Instantly share code, notes, and snippets.

@michaelchughes
Last active April 7, 2024 09:48
Show Gist options
  • Star 51 You must be signed in to star a gist
  • Fork 11 You must be signed in to fork a gist
  • Save michaelchughes/85287f1c6f6440c060c3d86b4e7d764b to your computer and use it in GitHub Desktop.
Save michaelchughes/85287f1c6f6440c060c3d86b4e7d764b to your computer and use it in GitHub Desktop.
Fixes for GLIBC errors when installing tensorflow or pytorch on older Red Hat or CentOS cluster environments

Goal

Install working tensorflow or pytorch via standard conda environment workflow.

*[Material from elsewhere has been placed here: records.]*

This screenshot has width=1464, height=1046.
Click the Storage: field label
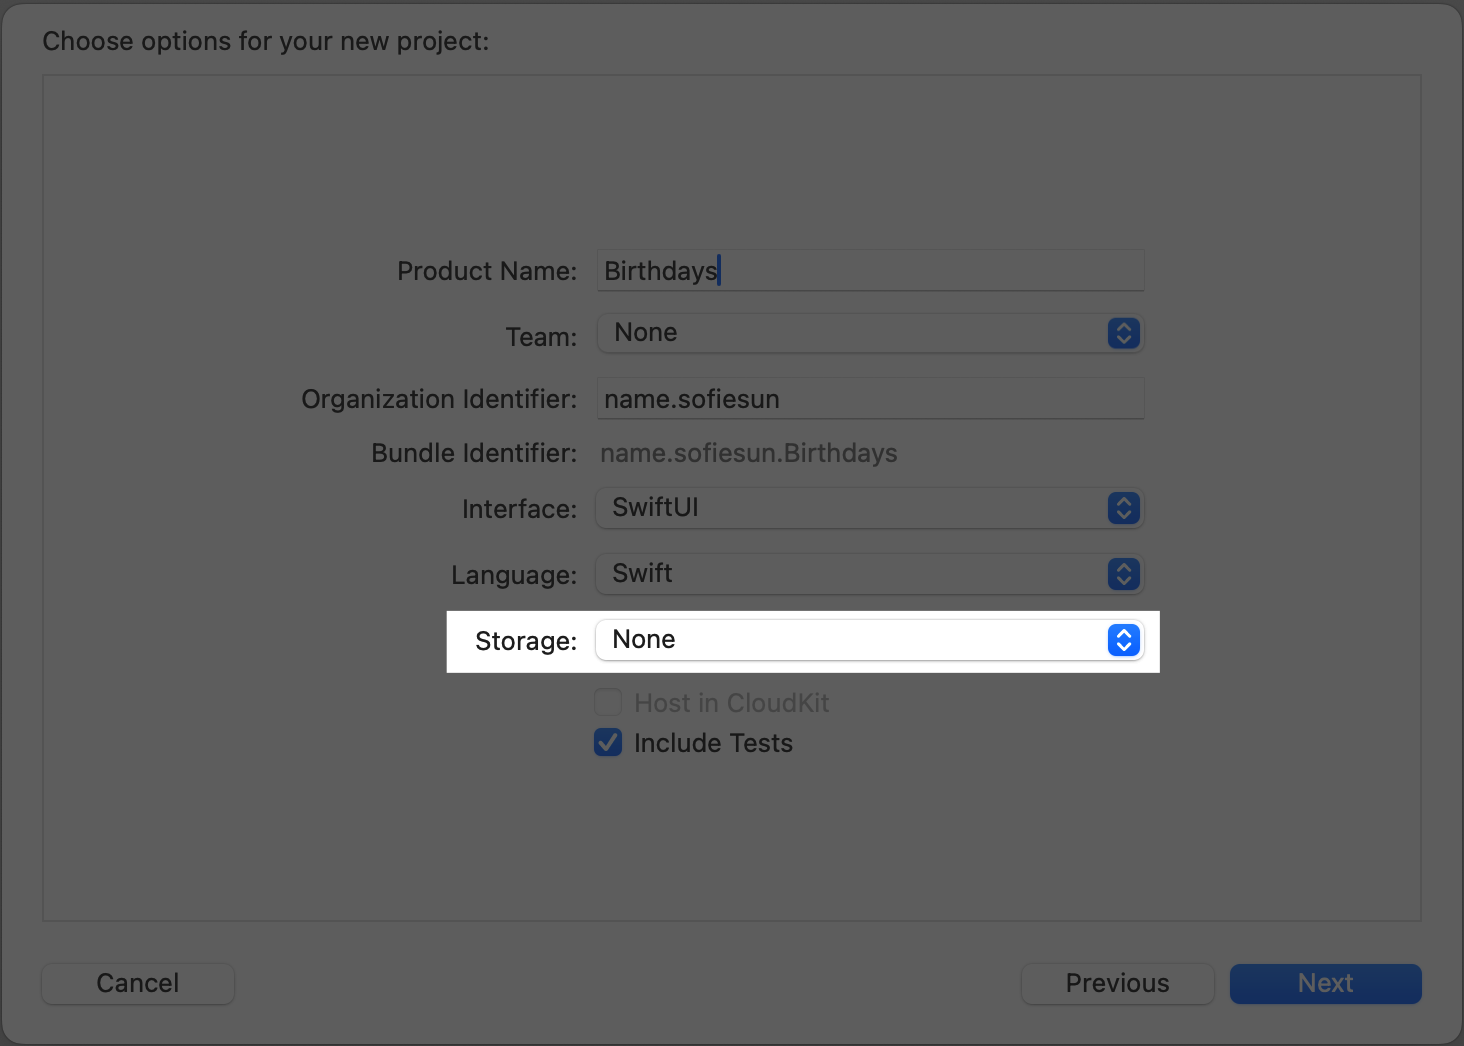tap(526, 641)
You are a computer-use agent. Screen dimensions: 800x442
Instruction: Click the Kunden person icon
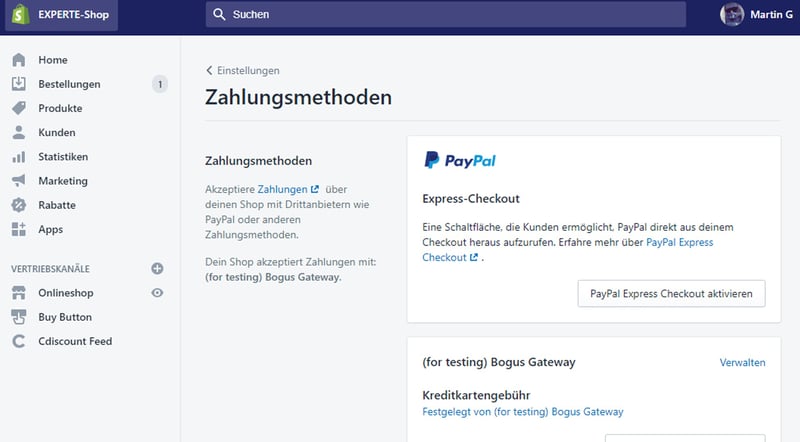point(19,132)
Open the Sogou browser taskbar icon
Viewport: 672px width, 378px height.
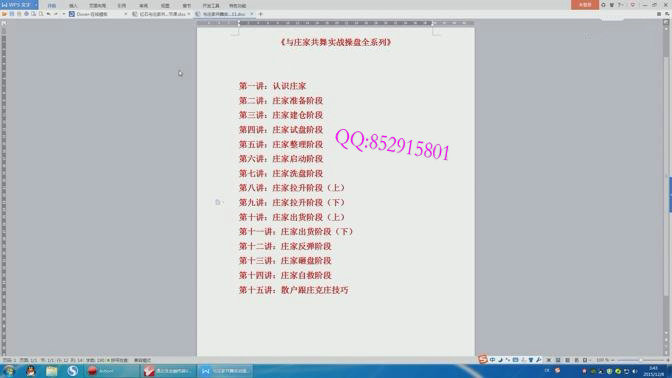coord(72,371)
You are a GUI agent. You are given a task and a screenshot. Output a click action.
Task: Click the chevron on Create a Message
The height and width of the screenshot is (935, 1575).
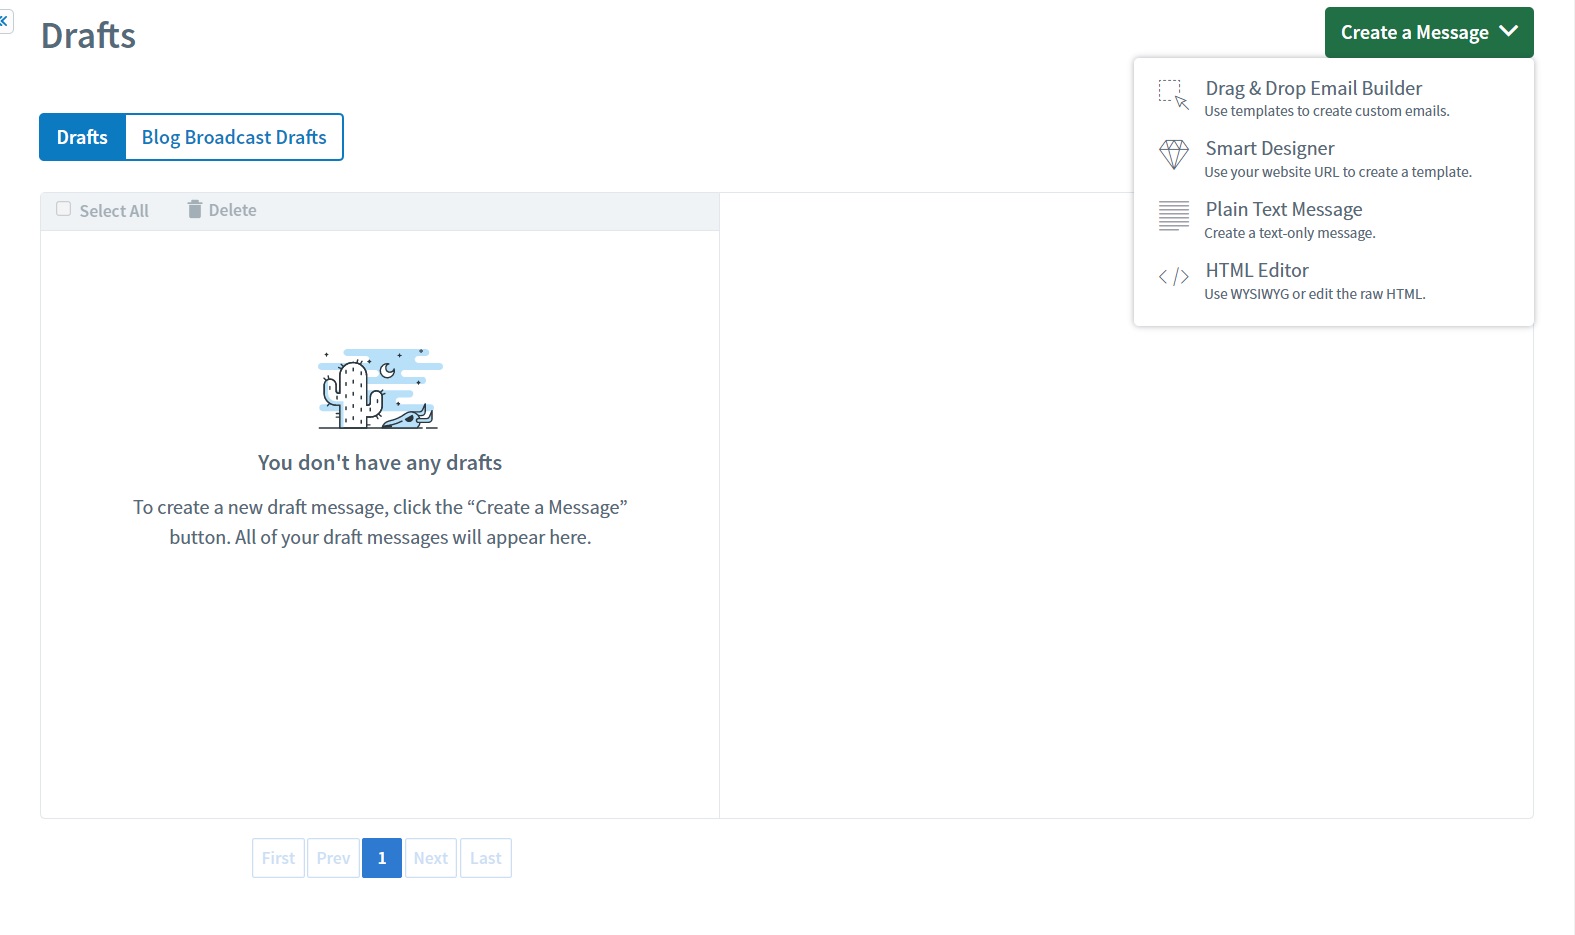pyautogui.click(x=1509, y=32)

Basic Setup : Install pytorch in a fresh conda environment

The recommended conda-based install process works smoothly:

$ # Create a fresh environment
$ conda create --name py37_torch python=3.7 --yes

$ # Activate new environment
$ source activate py37_torch

$ # Install tensorflow
$ conda install tensorflow --yes

$ # Install pytorch 
$ conda install pytorch-cpu torchvision-cpu -c pytorch --yes

Roadblock

The gotcha is that when we try to then use the package we just installed, we get an GLIBC error like this:

$ python -c "import torch"
ImportError: /lib64/libc.so.6: version `GLIBC_2.14' not found (required by .../site-packages/torch/lib/libshm.so)

Badness! Clearly, the current computing system doesn't have a recent-enough GLIBC. However, if this is a cluster computing system, you often don't have root access and can't easily upgrade the GLIBC.

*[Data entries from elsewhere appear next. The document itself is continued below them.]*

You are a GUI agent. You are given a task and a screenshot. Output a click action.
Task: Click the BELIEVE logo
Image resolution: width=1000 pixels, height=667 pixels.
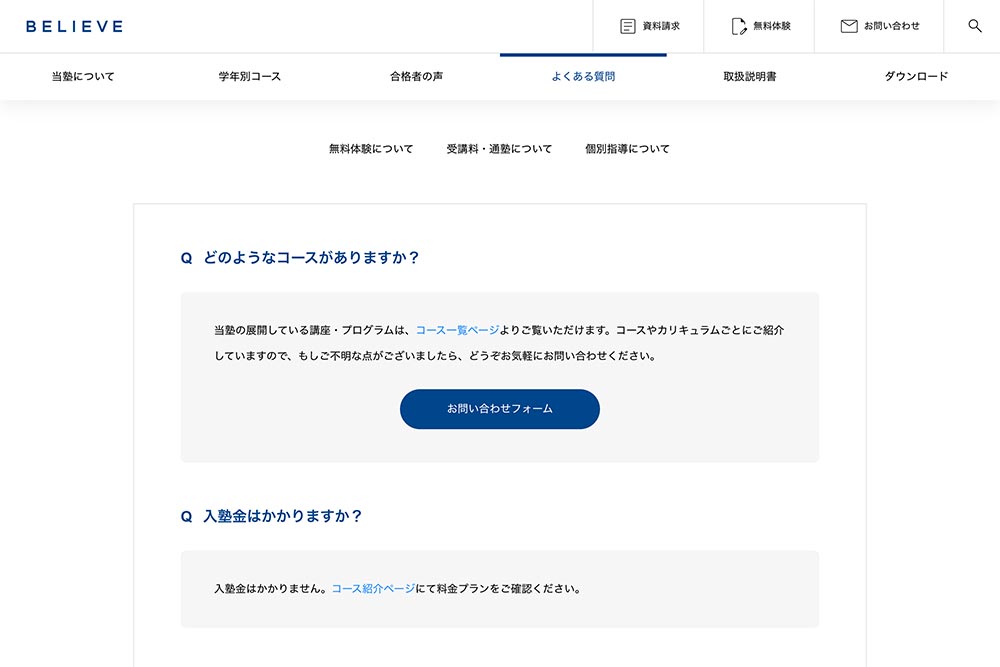75,26
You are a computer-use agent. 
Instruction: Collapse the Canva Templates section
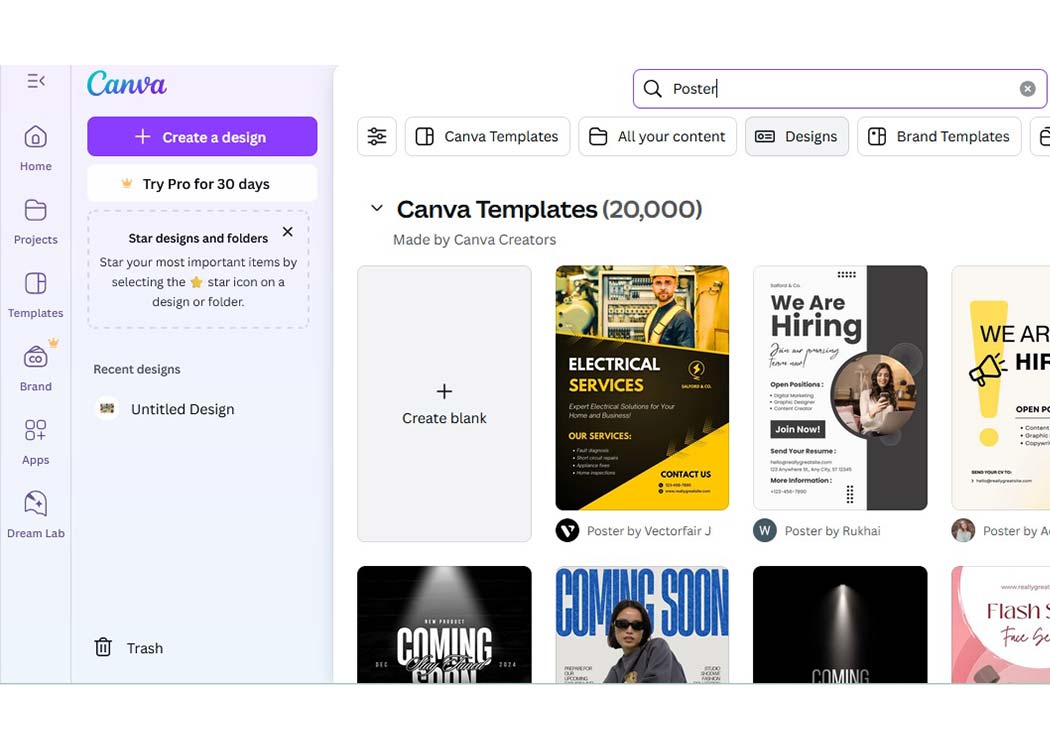[x=377, y=209]
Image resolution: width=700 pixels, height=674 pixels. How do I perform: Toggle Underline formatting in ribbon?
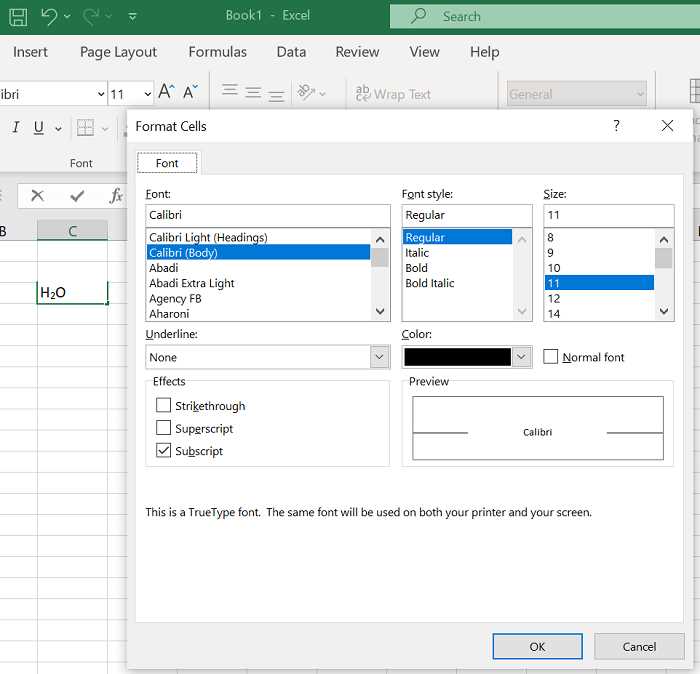coord(39,128)
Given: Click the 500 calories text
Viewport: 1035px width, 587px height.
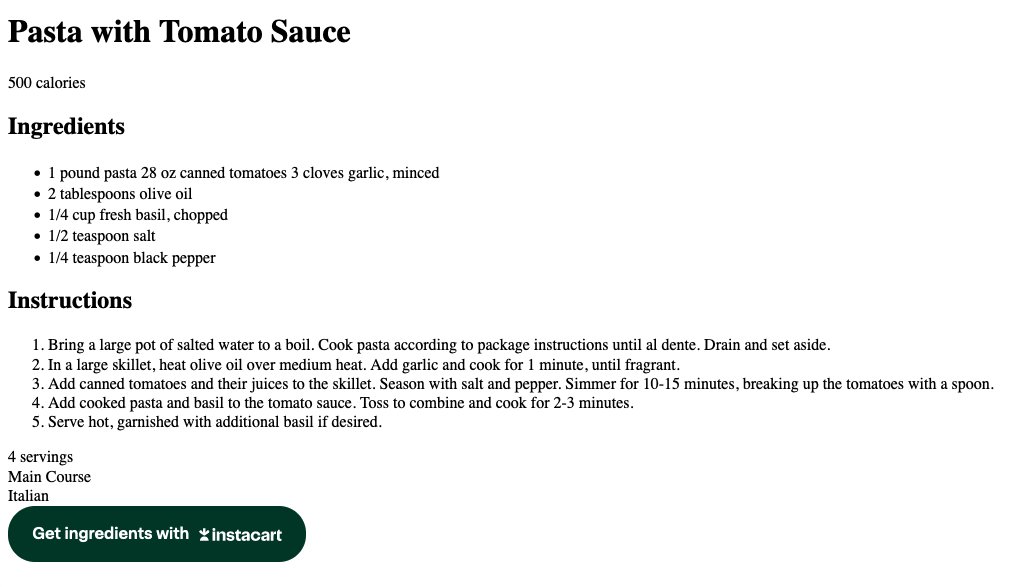Looking at the screenshot, I should pyautogui.click(x=47, y=83).
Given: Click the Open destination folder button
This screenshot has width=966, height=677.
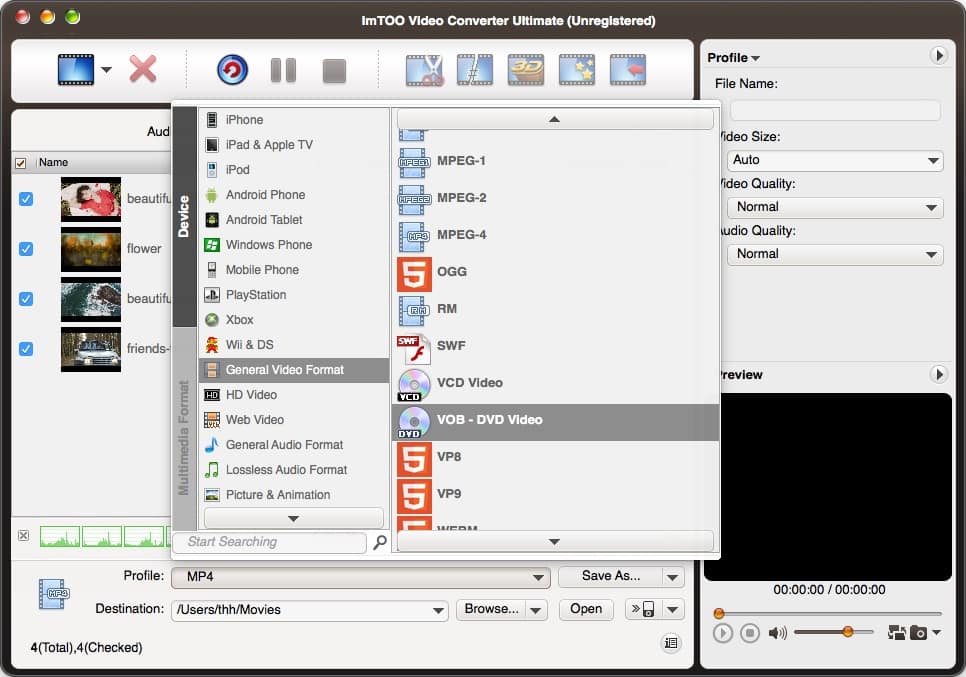Looking at the screenshot, I should click(x=586, y=609).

Step 1: Install recent copies of glibc and libc++ in userspace

Credit: StackOverflow answer by Theo T.

Step 1a: (NEW FOR PYTHON 3.7) Download and unpack some pre-compiled GLIBC shared libraries

This is for Python 3.7 (works for 3.6 too!) (See an older list for Python 2.7 at bottom of this doc).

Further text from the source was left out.